New cell-based system can screen drug candidates for cardiac toxicity
A new stem cell-derived system for screening experimental drugs for cardiotoxicity could identify dangerous side effects early in the development process.
A new stem cell-derived system for screening experimental drugs for cardiotoxicity could identify dangerous side effects early in the development process, thereby potentially saving time, lives and money, according to Evan F. Cromwell, PhD, of Molecular Devices, LLC, Sunnyvale, CA, in a presentation at the American Society for Cell Biology's Annual Meeting, Dec 17 in San Francisco.

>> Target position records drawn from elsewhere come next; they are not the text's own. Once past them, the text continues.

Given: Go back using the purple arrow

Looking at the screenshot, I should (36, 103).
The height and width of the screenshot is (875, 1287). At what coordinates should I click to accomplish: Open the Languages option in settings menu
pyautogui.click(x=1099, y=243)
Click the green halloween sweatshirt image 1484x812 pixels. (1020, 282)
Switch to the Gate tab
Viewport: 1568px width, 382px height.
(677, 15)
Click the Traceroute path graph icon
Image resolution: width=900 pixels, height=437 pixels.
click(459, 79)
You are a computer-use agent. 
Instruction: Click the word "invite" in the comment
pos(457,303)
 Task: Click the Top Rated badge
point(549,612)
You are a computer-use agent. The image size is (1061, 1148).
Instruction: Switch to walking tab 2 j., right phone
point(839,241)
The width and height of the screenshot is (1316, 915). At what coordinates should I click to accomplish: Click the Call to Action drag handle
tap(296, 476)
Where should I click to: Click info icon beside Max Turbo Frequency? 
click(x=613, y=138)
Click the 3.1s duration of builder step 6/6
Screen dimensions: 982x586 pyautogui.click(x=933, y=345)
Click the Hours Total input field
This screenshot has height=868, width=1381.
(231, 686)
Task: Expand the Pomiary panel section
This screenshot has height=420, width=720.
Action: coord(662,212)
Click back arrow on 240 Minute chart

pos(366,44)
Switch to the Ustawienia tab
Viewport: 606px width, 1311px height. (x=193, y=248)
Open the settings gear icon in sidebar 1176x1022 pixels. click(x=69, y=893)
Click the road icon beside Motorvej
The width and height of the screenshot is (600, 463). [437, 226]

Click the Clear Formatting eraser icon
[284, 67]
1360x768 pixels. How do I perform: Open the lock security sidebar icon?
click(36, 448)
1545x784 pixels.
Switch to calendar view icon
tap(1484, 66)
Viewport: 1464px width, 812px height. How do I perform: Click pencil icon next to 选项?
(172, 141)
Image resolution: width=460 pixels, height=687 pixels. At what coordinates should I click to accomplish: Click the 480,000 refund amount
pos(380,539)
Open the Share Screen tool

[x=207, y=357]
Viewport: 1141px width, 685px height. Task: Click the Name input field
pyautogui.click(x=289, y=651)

Vioxx is probably the most notorious example of a blockbuster drug removed from the market after FDA approval because of adverse cardiac side effects, Dr. Cromwell explained, but it was not the only drug to fail because of unexpected negative effects on the heart.
Cardiotoxicity remains one of the primary reasons new drugs wash out in preclinical or even full clinical trials, he said. There is often a huge cost for these failures, both to the pharmaceutical companies whose long-term investments can be wiped out in a single study and to consumers who face the risk of unintended harm.
Currently cardiotoxicity is detected using electrophysiology-based assays for interactions of compounds with potassium ion channels. However, available assays are not effective at assessing potential adverse interactions with other biochemical or contractile processes.
The need for better cardiotoxicity assays more predictive of myocardial performance led Dr. Cromwell, Oksana Sirenko, PhD, and colleagues at the California biotech, Molecular Devices, to develop an in vitro system that employs stem cell-derived cardiomyocytes to screen for potential adverse cardiac effects.
Stem cell-derived cardiomyocytes are especially suitable for an in vitro system, Dr. Cromwell explains, because they express ion channels vital for the cardiomyocytes' function and demonstrate spontaneous mechanical and electrical activity similar to that of native cardiac cells. When these cultured cardiomyocytes form a confluent layer and reach sufficient maturity, they begin to contract spontaneously. The team then employs a fast kinetic fluorescence imaging method to monitor fluctuations in intracellular calcium ion (Ca2+) levels during contractions. This provides a direct assessment of Ca2+ handling with surrogate assessments of electrophysiological activity in the muscle cell membrane and beat rate.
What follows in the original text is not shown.